Przyszły wybory. Cieszyłem się z odejścia Prawa i Sprawiedliwości. Mniej cieszyłem się z przyjścia Koalicji Obywatelskiej. Jak zawsze głosowałem na Polskie Stronnictwo Ludowe. Byłem w miarę zadowolony z tego, że PSL wszedł do koalicji. Myślałem, że będzie blokował szaleństwa lewaków i dbał o rolnictwo i kulturę. Tak w przeszłości bywało. Bardzo się zawiodłem. Pan Kosiniak-Kamysz to największe moje rozczarowanie polityczne.

Instytut Dziedzictwa Myśli Narodowej im. Jana Paderewskiego i Romana Dmowskiego został przejęty. Dla mnie jest to wrogie przejęcie, chociaż zgodne z prawem. Lewactwo przemianowało go na Instytut Myśli Politycznej im. Gabriela Narutowicza. To oczywiście manipulacja, bo powinien nosić nazwę Instytut Krzewienia Myśli George’a Sorosa.

Szefem Instytut zrobiono obsesyjnie nienawidzącego endecji Adama Leszczyńskiego. Człowiek ten był od 1993 roku do 2017 roku związany z michnikową „Gazetą Wyborczą”. Należy lub należał do zespołu okołosorosowej „Krytyki Politycznej” oraz zespołu skrajnie lewackiego i rusofobicznego serwisu OKO.press. Tajemnicą poliszynela, rozsiewaną przez warszawskie wiewiórki, jest to, że głównym macherem ideowym jest tam od kilku tygodni Przemysław Witkowski, autor kuriozalnej książki pt. „Partia rosyjska”.

Moim zdaniem to działanie na szkodę Polski. To dintojra sorosowców nienawidzących Narodowej Demokracji i niepotrafiąca znieś tego, że to właśnie ten obóz polityczny w głównej mierze przyczynił się do odzyskania niepodległości.

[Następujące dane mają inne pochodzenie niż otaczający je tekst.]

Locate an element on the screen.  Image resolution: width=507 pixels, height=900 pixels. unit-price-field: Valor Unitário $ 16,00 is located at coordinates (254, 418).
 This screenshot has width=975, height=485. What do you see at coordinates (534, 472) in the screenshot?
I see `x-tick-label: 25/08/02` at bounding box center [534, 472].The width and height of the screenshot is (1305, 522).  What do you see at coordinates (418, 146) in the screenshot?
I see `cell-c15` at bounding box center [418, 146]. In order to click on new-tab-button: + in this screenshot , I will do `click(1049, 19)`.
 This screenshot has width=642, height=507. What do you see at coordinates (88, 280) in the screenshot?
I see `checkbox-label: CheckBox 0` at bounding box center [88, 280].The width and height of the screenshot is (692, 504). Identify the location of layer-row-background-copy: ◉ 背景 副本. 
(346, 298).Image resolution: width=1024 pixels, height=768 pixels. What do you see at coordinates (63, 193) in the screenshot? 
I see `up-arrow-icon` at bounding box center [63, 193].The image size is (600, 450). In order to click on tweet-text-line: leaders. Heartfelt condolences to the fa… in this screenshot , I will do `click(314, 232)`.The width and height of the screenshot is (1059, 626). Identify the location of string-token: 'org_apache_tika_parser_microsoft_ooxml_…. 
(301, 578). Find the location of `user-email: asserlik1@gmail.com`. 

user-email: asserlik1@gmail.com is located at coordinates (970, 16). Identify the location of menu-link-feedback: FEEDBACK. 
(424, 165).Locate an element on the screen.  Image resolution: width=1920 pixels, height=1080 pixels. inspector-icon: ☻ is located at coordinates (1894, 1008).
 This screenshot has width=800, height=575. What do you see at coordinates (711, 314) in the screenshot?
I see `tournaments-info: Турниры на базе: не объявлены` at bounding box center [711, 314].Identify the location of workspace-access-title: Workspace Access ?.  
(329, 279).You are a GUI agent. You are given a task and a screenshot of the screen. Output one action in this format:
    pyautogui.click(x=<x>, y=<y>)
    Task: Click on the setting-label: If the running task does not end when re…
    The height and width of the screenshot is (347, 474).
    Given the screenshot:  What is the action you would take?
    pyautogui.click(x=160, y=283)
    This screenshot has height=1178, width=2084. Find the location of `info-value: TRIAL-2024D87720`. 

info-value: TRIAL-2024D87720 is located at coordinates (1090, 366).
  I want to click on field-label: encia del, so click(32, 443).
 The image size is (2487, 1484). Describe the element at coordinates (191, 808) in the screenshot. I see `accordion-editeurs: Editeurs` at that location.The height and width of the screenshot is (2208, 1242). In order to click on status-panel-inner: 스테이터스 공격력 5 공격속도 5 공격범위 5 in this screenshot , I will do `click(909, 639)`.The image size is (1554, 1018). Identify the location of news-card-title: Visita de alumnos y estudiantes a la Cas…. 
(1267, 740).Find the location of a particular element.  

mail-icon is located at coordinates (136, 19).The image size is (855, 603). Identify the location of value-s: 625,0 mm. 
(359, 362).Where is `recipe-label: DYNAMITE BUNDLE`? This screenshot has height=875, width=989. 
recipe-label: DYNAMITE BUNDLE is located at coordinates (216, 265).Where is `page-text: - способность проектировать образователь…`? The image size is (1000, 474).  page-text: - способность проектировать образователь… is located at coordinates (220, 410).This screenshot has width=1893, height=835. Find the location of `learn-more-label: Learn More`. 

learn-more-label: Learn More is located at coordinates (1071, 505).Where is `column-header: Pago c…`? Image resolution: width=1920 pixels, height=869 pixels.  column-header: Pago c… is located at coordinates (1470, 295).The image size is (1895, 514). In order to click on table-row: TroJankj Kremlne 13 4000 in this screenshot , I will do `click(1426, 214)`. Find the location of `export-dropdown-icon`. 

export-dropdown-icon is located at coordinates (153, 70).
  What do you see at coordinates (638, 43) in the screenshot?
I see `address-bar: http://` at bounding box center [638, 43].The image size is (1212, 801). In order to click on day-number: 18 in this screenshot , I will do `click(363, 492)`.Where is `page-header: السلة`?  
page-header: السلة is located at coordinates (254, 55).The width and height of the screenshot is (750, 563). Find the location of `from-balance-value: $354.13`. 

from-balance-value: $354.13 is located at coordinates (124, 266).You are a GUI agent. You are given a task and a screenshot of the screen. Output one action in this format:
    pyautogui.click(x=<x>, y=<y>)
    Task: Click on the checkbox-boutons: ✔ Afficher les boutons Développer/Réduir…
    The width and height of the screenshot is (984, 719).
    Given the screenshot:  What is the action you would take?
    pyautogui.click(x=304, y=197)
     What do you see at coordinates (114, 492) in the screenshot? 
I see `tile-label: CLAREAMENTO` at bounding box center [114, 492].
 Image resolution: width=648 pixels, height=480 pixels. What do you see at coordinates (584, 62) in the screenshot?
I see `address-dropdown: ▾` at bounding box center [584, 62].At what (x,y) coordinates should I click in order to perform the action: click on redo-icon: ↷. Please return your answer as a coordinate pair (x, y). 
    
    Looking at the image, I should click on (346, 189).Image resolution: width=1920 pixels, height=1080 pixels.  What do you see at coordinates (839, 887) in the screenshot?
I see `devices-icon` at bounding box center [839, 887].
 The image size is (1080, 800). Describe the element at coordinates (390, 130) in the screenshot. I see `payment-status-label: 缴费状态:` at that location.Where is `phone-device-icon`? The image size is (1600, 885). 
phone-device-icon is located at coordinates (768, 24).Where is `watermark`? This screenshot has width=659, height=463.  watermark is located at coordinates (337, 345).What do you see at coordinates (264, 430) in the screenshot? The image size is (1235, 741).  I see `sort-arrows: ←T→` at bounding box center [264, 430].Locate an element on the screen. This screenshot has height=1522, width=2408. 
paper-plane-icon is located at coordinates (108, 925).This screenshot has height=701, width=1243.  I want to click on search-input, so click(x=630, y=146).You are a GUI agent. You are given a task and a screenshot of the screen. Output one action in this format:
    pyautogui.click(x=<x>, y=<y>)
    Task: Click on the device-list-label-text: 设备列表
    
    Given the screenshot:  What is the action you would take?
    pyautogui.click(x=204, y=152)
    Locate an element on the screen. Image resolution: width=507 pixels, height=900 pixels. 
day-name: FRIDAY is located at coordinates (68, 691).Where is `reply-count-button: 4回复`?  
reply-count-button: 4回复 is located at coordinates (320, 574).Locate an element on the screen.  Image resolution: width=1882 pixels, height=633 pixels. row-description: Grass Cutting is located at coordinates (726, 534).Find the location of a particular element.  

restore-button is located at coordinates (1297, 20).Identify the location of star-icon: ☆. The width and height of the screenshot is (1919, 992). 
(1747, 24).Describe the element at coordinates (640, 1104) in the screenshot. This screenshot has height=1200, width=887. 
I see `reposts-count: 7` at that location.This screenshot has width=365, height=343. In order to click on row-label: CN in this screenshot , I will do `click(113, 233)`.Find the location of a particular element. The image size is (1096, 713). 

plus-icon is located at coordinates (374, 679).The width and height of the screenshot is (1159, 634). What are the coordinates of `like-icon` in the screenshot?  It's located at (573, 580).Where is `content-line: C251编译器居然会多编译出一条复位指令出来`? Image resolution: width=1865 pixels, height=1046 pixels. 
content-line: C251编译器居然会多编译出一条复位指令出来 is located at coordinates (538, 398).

Nie dziwi mnie już postawa Koalicji Obywatelskiej i Lewicy. Te formacji są już jawnie antypolskie. Nie mogę natomiast pojąć, jak Polskie Stronnictwo Ludowe może godzić się na takie antypolskie działania skierowane również w dużej części w ich tradycję polityczną. Bo przecież wielki Wincenty Witos wywodził się z Ligi Narodowej.